アナリストや熱心なことで知られるAppleファンは、Appleが先週発表会の招待状を発送して以来、この発表会のテーマについて白熱した議論を展開してきた(8月30日の記事参照)。しかしAppleとMotorolaはiTunes携帯電話について1年あまり前から口にしていたし、Motorolaのエド・ザンダーCEOは7月に、iTunes携帯はもうすぐ登場するとアナリストに約束した。
Appleがデジタル音楽市場でトップの座を維持したいのなら、同社は絶えず流通モデルを拡大する必要があるとNPD Techworldの調査ディレクター、ステファン・ベイカー氏は語る。ROKRは、AppleがiTunesをiPod以外のデバイスに持ち込めるかどうかを示すものであり、携帯電話はスタート地点としては自然だと同氏。
「携帯電話は地球上で最もユビキタスな電子機器だ。携帯電話事業の規模を考えると、流通の点で、この分野での提携は必要だ」(ベイカー氏)
ROKRにおけるユーザー体験がiPodの提供するユーザー体験ほど優れていなくても、十分な機能が提供される限り、ユーザーは音楽プレーヤーと携帯電話の組み合わせを支持するはずだと同氏は言う。

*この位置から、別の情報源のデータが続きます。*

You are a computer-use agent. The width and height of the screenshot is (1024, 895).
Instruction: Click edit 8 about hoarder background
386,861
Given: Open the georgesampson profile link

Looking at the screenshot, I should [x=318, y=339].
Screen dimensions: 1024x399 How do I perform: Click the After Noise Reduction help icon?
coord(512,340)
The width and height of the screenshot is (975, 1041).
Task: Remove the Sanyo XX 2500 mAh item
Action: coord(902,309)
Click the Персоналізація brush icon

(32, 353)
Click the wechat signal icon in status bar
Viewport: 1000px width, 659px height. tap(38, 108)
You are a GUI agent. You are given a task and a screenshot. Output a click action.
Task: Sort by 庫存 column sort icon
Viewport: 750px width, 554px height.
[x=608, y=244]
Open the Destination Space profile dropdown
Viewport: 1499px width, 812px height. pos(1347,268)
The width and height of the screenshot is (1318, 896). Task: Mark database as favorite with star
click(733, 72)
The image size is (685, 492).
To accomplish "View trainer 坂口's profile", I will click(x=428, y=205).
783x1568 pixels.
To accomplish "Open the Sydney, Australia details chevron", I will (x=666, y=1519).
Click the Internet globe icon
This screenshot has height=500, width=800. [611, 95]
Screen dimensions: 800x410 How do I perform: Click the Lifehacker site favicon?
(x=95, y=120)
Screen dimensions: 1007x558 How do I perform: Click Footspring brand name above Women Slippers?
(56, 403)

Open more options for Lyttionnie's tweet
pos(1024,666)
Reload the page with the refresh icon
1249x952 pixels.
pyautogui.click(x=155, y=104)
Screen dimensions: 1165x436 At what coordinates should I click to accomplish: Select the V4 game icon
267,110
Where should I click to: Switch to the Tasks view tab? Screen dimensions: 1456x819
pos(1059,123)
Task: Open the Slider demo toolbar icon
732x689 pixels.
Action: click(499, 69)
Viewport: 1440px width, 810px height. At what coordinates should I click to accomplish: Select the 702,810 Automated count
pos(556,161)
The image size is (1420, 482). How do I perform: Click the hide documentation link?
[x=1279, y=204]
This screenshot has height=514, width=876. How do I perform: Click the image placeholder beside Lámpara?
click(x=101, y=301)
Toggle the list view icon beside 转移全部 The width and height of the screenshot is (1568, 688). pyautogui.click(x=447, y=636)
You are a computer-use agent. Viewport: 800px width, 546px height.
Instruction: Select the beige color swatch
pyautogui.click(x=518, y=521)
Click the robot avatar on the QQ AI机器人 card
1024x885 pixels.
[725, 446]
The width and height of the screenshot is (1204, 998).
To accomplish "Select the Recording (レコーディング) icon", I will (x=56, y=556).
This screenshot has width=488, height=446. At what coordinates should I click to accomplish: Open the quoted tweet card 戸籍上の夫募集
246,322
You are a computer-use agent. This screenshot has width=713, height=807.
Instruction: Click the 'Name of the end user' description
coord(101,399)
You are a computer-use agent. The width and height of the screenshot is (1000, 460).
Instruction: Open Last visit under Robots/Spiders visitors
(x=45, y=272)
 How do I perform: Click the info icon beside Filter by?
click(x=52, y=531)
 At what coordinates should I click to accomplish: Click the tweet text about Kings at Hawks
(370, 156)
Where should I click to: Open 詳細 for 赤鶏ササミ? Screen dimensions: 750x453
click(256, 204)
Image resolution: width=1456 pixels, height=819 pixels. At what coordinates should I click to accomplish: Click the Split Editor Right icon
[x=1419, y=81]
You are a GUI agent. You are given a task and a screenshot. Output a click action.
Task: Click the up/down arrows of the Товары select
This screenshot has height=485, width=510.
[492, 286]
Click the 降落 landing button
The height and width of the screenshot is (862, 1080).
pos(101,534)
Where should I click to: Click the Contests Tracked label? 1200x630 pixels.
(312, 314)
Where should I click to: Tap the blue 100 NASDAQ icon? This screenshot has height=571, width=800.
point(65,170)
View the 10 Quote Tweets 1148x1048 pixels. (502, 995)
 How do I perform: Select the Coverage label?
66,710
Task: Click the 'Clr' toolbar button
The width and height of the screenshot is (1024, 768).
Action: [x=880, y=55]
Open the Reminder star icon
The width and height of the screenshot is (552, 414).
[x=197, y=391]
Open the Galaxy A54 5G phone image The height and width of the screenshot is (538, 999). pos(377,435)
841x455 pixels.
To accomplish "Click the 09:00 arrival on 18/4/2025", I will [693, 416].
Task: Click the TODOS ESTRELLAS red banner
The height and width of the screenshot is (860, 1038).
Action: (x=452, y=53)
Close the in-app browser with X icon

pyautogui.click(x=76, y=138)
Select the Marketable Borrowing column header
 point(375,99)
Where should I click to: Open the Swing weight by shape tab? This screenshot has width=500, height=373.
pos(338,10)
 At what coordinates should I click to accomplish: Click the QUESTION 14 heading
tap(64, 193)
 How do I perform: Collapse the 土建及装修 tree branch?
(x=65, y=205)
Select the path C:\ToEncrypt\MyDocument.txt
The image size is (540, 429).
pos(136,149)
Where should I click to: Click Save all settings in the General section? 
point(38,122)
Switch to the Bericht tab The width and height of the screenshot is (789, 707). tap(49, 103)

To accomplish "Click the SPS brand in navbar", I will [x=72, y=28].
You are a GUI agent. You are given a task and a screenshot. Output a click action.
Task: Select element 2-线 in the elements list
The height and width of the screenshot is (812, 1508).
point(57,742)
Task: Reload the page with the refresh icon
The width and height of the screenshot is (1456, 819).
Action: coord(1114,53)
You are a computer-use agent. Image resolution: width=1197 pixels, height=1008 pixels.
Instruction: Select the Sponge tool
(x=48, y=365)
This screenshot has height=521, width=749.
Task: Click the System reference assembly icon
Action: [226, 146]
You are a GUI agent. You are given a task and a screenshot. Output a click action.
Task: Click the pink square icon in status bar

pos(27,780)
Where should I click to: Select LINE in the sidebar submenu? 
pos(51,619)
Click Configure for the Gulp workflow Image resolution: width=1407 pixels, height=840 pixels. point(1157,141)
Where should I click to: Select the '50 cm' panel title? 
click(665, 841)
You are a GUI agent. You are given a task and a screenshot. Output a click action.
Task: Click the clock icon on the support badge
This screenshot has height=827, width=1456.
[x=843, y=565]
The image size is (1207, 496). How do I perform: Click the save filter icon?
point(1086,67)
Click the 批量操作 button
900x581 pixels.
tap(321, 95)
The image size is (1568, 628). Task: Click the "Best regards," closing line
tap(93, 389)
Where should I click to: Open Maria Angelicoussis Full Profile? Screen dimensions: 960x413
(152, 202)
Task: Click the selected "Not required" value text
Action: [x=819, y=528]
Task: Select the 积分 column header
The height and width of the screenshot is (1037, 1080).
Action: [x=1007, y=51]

「カメラ付き携帯で(デジタルカメラ)より優れた体験を得られるだろうか? 答えはノーだ」。だからといって、携帯電話ユーザーがカメラ付き携帯を支持しないということはなかったと同氏は指摘する。
一部のアナリストとMacユーザーは、iTunes携帯で楽曲をワイヤレスでダウンロードできるかもしれないと憶測していたが、少なくとも米国のデジタル音楽ファンは、まだそれができる状態にないとGartnerの調査ディレクター、マイク・マクガイア氏。
「オンラインメディアに関して言うと、パーソナルコンピュータ中心の文化なのだ」と同氏。Appleと業界にとっては、全く新しいデジタル音楽の入手方法を導入しようとするよりも、パーソナルコンピュータの楽曲を携帯デバイスに転送するようユーザーを説得する方が容易なのだと同氏は語る。
もしもAppleがiTunes携帯をリリースしていなかったら、ライバルは確実に同様のデバイスで音楽プレーヤー市場におけるAppleの優位を浸食しようとしていただろうとEndpoint Technologies Associatesのロジャー・ケイ社長は指摘する。
iPod nanoは、年末商戦に向けてiPodシリーズの新鮮さを保つ役に立つとケイ氏。また同氏は、このモデルはHDDよりも安定しているフラッシュメモリを採用することで、活動的なユーザーがHDDベースiPodの取り扱いに対して持っていたかもしれない懸念をいくらか解消すると話している。